What you should do:
Would you print every entry exactly as it appears?

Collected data
BEGIN
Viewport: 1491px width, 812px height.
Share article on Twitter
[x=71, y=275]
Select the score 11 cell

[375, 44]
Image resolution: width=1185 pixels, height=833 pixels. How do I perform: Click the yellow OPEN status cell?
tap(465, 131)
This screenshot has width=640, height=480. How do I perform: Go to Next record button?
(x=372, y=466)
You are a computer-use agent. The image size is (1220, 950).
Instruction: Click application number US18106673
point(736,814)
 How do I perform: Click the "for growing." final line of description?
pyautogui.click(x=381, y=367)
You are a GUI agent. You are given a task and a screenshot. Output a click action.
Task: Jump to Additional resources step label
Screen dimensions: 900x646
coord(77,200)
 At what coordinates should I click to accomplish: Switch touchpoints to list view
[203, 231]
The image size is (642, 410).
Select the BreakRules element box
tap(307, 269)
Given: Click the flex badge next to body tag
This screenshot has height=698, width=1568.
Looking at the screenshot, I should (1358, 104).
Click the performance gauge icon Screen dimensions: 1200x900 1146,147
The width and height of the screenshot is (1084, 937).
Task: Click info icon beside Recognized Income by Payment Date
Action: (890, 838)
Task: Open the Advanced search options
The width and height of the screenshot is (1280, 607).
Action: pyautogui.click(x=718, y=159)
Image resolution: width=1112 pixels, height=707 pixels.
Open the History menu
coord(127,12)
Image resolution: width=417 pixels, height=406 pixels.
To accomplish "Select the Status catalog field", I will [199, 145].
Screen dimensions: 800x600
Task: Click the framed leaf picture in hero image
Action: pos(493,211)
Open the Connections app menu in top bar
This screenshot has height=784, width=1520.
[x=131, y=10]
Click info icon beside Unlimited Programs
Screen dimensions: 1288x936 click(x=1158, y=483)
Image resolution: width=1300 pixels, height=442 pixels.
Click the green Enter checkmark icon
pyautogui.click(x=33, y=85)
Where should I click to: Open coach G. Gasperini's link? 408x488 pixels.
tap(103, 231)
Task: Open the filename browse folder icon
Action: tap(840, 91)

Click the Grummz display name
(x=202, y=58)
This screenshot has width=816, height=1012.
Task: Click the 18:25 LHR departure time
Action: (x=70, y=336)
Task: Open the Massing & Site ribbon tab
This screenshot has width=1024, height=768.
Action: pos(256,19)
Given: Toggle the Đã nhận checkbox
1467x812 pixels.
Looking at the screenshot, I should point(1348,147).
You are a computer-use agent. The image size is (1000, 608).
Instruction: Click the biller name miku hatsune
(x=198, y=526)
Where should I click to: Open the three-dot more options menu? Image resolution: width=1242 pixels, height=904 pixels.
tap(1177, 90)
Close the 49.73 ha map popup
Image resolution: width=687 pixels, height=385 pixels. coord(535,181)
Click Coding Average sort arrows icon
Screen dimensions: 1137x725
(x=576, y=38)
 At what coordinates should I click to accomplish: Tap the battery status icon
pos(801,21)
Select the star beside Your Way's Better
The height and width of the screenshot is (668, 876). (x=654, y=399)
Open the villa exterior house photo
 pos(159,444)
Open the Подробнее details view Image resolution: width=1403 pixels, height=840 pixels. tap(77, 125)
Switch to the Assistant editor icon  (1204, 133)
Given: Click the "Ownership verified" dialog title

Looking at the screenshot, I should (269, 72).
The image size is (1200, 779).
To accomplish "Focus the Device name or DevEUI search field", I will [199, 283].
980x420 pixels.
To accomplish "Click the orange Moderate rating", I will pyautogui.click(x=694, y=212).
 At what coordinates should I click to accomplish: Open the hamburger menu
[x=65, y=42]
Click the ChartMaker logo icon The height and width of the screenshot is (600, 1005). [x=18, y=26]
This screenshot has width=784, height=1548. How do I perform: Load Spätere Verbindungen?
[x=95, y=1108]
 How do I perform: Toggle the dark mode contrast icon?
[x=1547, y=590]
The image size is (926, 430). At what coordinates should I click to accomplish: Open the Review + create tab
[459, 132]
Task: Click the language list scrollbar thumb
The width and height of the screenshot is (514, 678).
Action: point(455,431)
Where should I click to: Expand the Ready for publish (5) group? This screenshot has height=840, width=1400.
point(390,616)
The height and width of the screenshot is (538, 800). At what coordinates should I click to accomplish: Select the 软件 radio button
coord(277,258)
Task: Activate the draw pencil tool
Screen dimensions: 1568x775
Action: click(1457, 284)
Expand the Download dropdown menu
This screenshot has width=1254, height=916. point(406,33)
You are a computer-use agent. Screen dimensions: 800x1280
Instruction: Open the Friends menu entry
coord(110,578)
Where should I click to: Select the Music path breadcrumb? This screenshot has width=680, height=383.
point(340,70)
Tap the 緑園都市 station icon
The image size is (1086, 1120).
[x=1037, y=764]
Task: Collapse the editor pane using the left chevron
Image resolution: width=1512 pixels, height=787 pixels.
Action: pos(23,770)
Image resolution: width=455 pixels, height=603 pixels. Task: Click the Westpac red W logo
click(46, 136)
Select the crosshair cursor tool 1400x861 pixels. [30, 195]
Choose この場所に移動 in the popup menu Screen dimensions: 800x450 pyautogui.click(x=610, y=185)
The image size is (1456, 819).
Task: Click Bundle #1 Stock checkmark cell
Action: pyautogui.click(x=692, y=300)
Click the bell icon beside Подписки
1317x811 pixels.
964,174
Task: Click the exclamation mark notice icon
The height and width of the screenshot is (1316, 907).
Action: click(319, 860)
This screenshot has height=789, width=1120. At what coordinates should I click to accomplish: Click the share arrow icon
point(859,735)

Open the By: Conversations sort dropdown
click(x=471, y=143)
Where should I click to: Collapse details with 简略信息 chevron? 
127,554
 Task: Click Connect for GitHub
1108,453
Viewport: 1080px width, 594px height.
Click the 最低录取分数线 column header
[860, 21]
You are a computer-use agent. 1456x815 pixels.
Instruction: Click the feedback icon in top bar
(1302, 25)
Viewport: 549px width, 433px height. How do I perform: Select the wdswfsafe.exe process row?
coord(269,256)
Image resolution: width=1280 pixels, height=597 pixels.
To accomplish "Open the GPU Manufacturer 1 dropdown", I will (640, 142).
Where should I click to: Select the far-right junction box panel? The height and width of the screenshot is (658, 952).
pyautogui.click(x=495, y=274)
END
Output for this exercise:
Viewport: 1491px width, 812px height.
Share article on Twitter
[x=71, y=275]
Select the score 11 cell

[375, 44]
Image resolution: width=1185 pixels, height=833 pixels. How do I perform: Click the yellow OPEN status cell?
tap(465, 131)
This screenshot has width=640, height=480. How do I perform: Go to Next record button?
(x=372, y=466)
You are a computer-use agent. The image size is (1220, 950).
Instruction: Click application number US18106673
point(736,814)
 How do I perform: Click the "for growing." final line of description?
pyautogui.click(x=381, y=367)
You are a GUI agent. You are given a task and a screenshot. Output a click action.
Task: Jump to Additional resources step label
Screen dimensions: 900x646
coord(77,200)
 At what coordinates should I click to accomplish: Switch touchpoints to list view
[203, 231]
The image size is (642, 410).
Select the BreakRules element box
tap(307, 269)
Given: Click the flex badge next to body tag
This screenshot has height=698, width=1568.
Looking at the screenshot, I should (1358, 104).
Click the performance gauge icon Screen dimensions: 1200x900 1146,147
The width and height of the screenshot is (1084, 937).
Task: Click info icon beside Recognized Income by Payment Date
Action: (890, 838)
Task: Open the Advanced search options
The width and height of the screenshot is (1280, 607).
Action: pyautogui.click(x=718, y=159)
Image resolution: width=1112 pixels, height=707 pixels.
Open the History menu
coord(127,12)
Image resolution: width=417 pixels, height=406 pixels.
To accomplish "Select the Status catalog field", I will [199, 145].
Screen dimensions: 800x600
Task: Click the framed leaf picture in hero image
Action: pos(493,211)
Open the Connections app menu in top bar
This screenshot has height=784, width=1520.
[x=131, y=10]
Click info icon beside Unlimited Programs
Screen dimensions: 1288x936 click(x=1158, y=483)
Image resolution: width=1300 pixels, height=442 pixels.
Click the green Enter checkmark icon
pyautogui.click(x=33, y=85)
Where should I click to: Open coach G. Gasperini's link? 408x488 pixels.
tap(103, 231)
Task: Open the filename browse folder icon
Action: tap(840, 91)

Click the Grummz display name
(x=202, y=58)
This screenshot has width=816, height=1012.
Task: Click the 18:25 LHR departure time
Action: (x=70, y=336)
Task: Open the Massing & Site ribbon tab
This screenshot has width=1024, height=768.
Action: pos(256,19)
Given: Toggle the Đã nhận checkbox
1467x812 pixels.
Looking at the screenshot, I should point(1348,147).
You are a computer-use agent. The image size is (1000, 608).
Instruction: Click the biller name miku hatsune
(x=198, y=526)
Where should I click to: Open the three-dot more options menu? Image resolution: width=1242 pixels, height=904 pixels.
tap(1177, 90)
Close the 49.73 ha map popup
Image resolution: width=687 pixels, height=385 pixels. coord(535,181)
Click Coding Average sort arrows icon
Screen dimensions: 1137x725
(x=576, y=38)
 At what coordinates should I click to accomplish: Tap the battery status icon
pos(801,21)
Select the star beside Your Way's Better
The height and width of the screenshot is (668, 876). (x=654, y=399)
Open the villa exterior house photo
 pos(159,444)
Open the Подробнее details view Image resolution: width=1403 pixels, height=840 pixels. tap(77, 125)
Switch to the Assistant editor icon  (1204, 133)
Given: Click the "Ownership verified" dialog title

Looking at the screenshot, I should (269, 72).
The image size is (1200, 779).
To accomplish "Focus the Device name or DevEUI search field", I will [199, 283].
980x420 pixels.
To accomplish "Click the orange Moderate rating", I will pyautogui.click(x=694, y=212).
 At what coordinates should I click to accomplish: Open the hamburger menu
[x=65, y=42]
Click the ChartMaker logo icon The height and width of the screenshot is (600, 1005). [x=18, y=26]
This screenshot has width=784, height=1548. How do I perform: Load Spätere Verbindungen?
[x=95, y=1108]
 How do I perform: Toggle the dark mode contrast icon?
[x=1547, y=590]
The image size is (926, 430). At what coordinates should I click to accomplish: Open the Review + create tab
[459, 132]
Task: Click the language list scrollbar thumb
The width and height of the screenshot is (514, 678).
Action: point(455,431)
Where should I click to: Expand the Ready for publish (5) group? This screenshot has height=840, width=1400.
point(390,616)
The height and width of the screenshot is (538, 800). At what coordinates should I click to accomplish: Select the 软件 radio button
coord(277,258)
Task: Activate the draw pencil tool
Screen dimensions: 1568x775
Action: click(1457, 284)
Expand the Download dropdown menu
This screenshot has width=1254, height=916. point(406,33)
You are a computer-use agent. Screen dimensions: 800x1280
Instruction: Open the Friends menu entry
coord(110,578)
Where should I click to: Select the Music path breadcrumb? This screenshot has width=680, height=383.
point(340,70)
Tap the 緑園都市 station icon
The image size is (1086, 1120).
[x=1037, y=764]
Task: Collapse the editor pane using the left chevron
Image resolution: width=1512 pixels, height=787 pixels.
Action: pos(23,770)
Image resolution: width=455 pixels, height=603 pixels. Task: Click the Westpac red W logo
click(46, 136)
Select the crosshair cursor tool 1400x861 pixels. [30, 195]
Choose この場所に移動 in the popup menu Screen dimensions: 800x450 pyautogui.click(x=610, y=185)
The image size is (1456, 819).
Task: Click Bundle #1 Stock checkmark cell
Action: pyautogui.click(x=692, y=300)
Click the bell icon beside Подписки
1317x811 pixels.
964,174
Task: Click the exclamation mark notice icon
The height and width of the screenshot is (1316, 907).
Action: click(319, 860)
This screenshot has height=789, width=1120. At what coordinates should I click to accomplish: Click the share arrow icon
point(859,735)

Open the By: Conversations sort dropdown
click(x=471, y=143)
Where should I click to: Collapse details with 简略信息 chevron? 
127,554
 Task: Click Connect for GitHub
1108,453
Viewport: 1080px width, 594px height.
Click the 最低录取分数线 column header
[860, 21]
You are a computer-use agent. 1456x815 pixels.
Instruction: Click the feedback icon in top bar
(1302, 25)
Viewport: 549px width, 433px height. How do I perform: Select the wdswfsafe.exe process row?
coord(269,256)
Image resolution: width=1280 pixels, height=597 pixels.
To accomplish "Open the GPU Manufacturer 1 dropdown", I will (640, 142).
Where should I click to: Select the far-right junction box panel? The height and width of the screenshot is (658, 952).
pyautogui.click(x=495, y=274)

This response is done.